**TASK INSTRUCTIONS:**
Transcribe the full listing word for word, leaving nothing out.

**DATA PROVIDED:**
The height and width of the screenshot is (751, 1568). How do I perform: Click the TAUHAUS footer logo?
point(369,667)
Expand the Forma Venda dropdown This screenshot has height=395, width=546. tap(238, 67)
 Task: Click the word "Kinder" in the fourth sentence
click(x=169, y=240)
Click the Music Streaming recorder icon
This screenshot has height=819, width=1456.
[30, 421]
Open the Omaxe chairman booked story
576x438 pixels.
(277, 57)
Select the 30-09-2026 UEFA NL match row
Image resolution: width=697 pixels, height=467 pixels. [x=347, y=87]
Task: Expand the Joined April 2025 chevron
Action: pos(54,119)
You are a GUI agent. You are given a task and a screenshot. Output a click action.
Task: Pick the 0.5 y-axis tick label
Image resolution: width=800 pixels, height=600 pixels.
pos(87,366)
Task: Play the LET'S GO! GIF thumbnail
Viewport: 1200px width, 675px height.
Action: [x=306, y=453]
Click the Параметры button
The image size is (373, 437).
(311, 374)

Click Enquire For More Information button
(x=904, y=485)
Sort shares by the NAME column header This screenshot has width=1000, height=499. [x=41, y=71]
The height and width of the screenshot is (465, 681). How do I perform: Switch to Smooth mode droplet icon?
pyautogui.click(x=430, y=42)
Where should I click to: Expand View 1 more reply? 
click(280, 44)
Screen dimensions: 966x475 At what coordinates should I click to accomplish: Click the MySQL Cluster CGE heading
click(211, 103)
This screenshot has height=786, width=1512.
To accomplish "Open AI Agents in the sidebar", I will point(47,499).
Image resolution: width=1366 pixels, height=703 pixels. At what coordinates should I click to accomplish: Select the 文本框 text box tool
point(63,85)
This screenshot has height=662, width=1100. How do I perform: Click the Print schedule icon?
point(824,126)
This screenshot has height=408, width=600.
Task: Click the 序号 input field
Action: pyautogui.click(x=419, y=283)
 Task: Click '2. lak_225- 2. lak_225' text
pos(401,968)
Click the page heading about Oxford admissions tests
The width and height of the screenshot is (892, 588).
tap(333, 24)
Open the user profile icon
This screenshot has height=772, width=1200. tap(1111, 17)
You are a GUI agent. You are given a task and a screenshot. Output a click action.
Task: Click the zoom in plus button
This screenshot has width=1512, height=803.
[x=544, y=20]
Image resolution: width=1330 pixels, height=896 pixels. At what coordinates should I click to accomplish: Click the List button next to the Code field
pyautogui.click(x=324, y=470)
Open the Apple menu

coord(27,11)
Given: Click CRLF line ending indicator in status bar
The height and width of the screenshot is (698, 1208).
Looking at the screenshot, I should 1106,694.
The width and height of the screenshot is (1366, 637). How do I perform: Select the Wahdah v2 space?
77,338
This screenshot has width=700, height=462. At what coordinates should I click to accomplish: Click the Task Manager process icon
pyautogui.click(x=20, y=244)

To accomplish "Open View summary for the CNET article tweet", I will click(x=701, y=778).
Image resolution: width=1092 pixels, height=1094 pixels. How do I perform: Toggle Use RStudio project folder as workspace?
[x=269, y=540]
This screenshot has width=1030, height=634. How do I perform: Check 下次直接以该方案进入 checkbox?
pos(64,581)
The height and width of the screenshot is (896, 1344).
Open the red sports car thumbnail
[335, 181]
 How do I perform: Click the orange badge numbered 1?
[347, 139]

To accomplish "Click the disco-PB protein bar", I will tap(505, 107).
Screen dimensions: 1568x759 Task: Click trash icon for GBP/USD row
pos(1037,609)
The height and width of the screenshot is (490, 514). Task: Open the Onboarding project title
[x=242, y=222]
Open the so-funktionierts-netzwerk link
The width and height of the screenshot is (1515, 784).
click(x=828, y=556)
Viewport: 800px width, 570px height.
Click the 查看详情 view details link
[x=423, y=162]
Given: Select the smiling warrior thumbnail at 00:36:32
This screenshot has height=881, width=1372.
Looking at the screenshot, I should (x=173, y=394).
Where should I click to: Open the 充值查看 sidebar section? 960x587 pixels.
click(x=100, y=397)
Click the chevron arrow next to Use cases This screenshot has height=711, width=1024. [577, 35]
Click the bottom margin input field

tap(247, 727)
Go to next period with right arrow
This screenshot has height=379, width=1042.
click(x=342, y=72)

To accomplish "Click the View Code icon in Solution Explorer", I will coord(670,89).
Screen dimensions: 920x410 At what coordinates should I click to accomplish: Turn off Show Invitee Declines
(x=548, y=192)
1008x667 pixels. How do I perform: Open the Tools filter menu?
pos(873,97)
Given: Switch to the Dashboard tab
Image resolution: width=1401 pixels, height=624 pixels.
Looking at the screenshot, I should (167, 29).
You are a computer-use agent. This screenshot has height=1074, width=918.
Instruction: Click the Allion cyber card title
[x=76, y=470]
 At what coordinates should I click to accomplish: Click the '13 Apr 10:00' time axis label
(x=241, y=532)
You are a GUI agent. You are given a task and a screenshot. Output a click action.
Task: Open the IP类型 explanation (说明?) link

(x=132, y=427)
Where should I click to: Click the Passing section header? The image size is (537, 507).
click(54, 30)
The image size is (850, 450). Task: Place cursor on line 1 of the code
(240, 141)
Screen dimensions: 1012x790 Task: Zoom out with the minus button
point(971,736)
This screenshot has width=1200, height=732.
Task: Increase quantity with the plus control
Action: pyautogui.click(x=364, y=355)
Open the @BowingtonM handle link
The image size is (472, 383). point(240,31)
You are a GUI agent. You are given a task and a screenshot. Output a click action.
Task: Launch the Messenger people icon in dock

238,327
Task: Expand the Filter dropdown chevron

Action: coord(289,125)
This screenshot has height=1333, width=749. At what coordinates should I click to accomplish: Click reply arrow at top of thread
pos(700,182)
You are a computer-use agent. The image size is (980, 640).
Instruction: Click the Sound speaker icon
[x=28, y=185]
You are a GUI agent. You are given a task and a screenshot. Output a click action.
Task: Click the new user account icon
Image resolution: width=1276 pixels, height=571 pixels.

**TASK ANSWER:**
The height and width of the screenshot is (751, 1568). How do I perform: Click the TAUHAUS footer logo?
point(369,667)
Expand the Forma Venda dropdown This screenshot has height=395, width=546. tap(238, 67)
 Task: Click the word "Kinder" in the fourth sentence
click(x=169, y=240)
Click the Music Streaming recorder icon
This screenshot has height=819, width=1456.
[30, 421]
Open the Omaxe chairman booked story
576x438 pixels.
(277, 57)
Select the 30-09-2026 UEFA NL match row
Image resolution: width=697 pixels, height=467 pixels. [x=347, y=87]
Task: Expand the Joined April 2025 chevron
Action: pos(54,119)
You are a GUI agent. You are given a task and a screenshot. Output a click action.
Task: Pick the 0.5 y-axis tick label
Image resolution: width=800 pixels, height=600 pixels.
pos(87,366)
Task: Play the LET'S GO! GIF thumbnail
Viewport: 1200px width, 675px height.
Action: [x=306, y=453]
Click the Параметры button
The image size is (373, 437).
(311, 374)

Click Enquire For More Information button
(x=904, y=485)
Sort shares by the NAME column header This screenshot has width=1000, height=499. [x=41, y=71]
The height and width of the screenshot is (465, 681). How do I perform: Switch to Smooth mode droplet icon?
pyautogui.click(x=430, y=42)
Where should I click to: Expand View 1 more reply? 
click(280, 44)
Screen dimensions: 966x475 At what coordinates should I click to accomplish: Click the MySQL Cluster CGE heading
click(211, 103)
This screenshot has height=786, width=1512.
To accomplish "Open AI Agents in the sidebar", I will point(47,499).
Image resolution: width=1366 pixels, height=703 pixels. At what coordinates should I click to accomplish: Select the 文本框 text box tool
point(63,85)
This screenshot has height=662, width=1100. How do I perform: Click the Print schedule icon?
point(824,126)
This screenshot has height=408, width=600.
Task: Click the 序号 input field
Action: pyautogui.click(x=419, y=283)
 Task: Click '2. lak_225- 2. lak_225' text
pos(401,968)
Click the page heading about Oxford admissions tests
The width and height of the screenshot is (892, 588).
tap(333, 24)
Open the user profile icon
This screenshot has height=772, width=1200. tap(1111, 17)
You are a GUI agent. You are given a task and a screenshot. Output a click action.
Task: Click the zoom in plus button
This screenshot has width=1512, height=803.
[x=544, y=20]
Image resolution: width=1330 pixels, height=896 pixels. At what coordinates should I click to accomplish: Click the List button next to the Code field
pyautogui.click(x=324, y=470)
Open the Apple menu

coord(27,11)
Given: Click CRLF line ending indicator in status bar
The height and width of the screenshot is (698, 1208).
Looking at the screenshot, I should 1106,694.
The width and height of the screenshot is (1366, 637). How do I perform: Select the Wahdah v2 space?
77,338
This screenshot has width=700, height=462. At what coordinates should I click to accomplish: Click the Task Manager process icon
pyautogui.click(x=20, y=244)

To accomplish "Open View summary for the CNET article tweet", I will click(x=701, y=778).
Image resolution: width=1092 pixels, height=1094 pixels. How do I perform: Toggle Use RStudio project folder as workspace?
[x=269, y=540]
This screenshot has width=1030, height=634. How do I perform: Check 下次直接以该方案进入 checkbox?
pos(64,581)
The height and width of the screenshot is (896, 1344).
Open the red sports car thumbnail
[335, 181]
 How do I perform: Click the orange badge numbered 1?
[347, 139]

To accomplish "Click the disco-PB protein bar", I will tap(505, 107).
Screen dimensions: 1568x759 Task: Click trash icon for GBP/USD row
pos(1037,609)
The height and width of the screenshot is (490, 514). Task: Open the Onboarding project title
[x=242, y=222]
Open the so-funktionierts-netzwerk link
The width and height of the screenshot is (1515, 784).
click(x=828, y=556)
Viewport: 800px width, 570px height.
Click the 查看详情 view details link
[x=423, y=162]
Given: Select the smiling warrior thumbnail at 00:36:32
This screenshot has height=881, width=1372.
Looking at the screenshot, I should (x=173, y=394).
Where should I click to: Open the 充值查看 sidebar section? 960x587 pixels.
click(x=100, y=397)
Click the chevron arrow next to Use cases This screenshot has height=711, width=1024. [577, 35]
Click the bottom margin input field

tap(247, 727)
Go to next period with right arrow
This screenshot has height=379, width=1042.
click(x=342, y=72)

To accomplish "Click the View Code icon in Solution Explorer", I will coord(670,89).
Screen dimensions: 920x410 At what coordinates should I click to accomplish: Turn off Show Invitee Declines
(x=548, y=192)
1008x667 pixels. How do I perform: Open the Tools filter menu?
pos(873,97)
Given: Switch to the Dashboard tab
Image resolution: width=1401 pixels, height=624 pixels.
Looking at the screenshot, I should (167, 29).
You are a computer-use agent. This screenshot has height=1074, width=918.
Instruction: Click the Allion cyber card title
[x=76, y=470]
 At what coordinates should I click to accomplish: Click the '13 Apr 10:00' time axis label
(x=241, y=532)
You are a GUI agent. You are given a task and a screenshot. Output a click action.
Task: Open the IP类型 explanation (说明?) link

(x=132, y=427)
Where should I click to: Click the Passing section header? The image size is (537, 507).
click(54, 30)
The image size is (850, 450). Task: Place cursor on line 1 of the code
(240, 141)
Screen dimensions: 1012x790 Task: Zoom out with the minus button
point(971,736)
This screenshot has width=1200, height=732.
Task: Increase quantity with the plus control
Action: pyautogui.click(x=364, y=355)
Open the @BowingtonM handle link
The image size is (472, 383). point(240,31)
You are a GUI agent. You are given a task and a screenshot. Output a click action.
Task: Launch the Messenger people icon in dock

238,327
Task: Expand the Filter dropdown chevron

Action: coord(289,125)
This screenshot has height=1333, width=749. At what coordinates should I click to accomplish: Click reply arrow at top of thread
pos(700,182)
You are a computer-use agent. The image size is (980, 640).
Instruction: Click the Sound speaker icon
[x=28, y=185]
You are a GUI agent. You are given a task and a screenshot. Output a click action.
Task: Click the new user account icon
Image resolution: width=1276 pixels, height=571 pixels.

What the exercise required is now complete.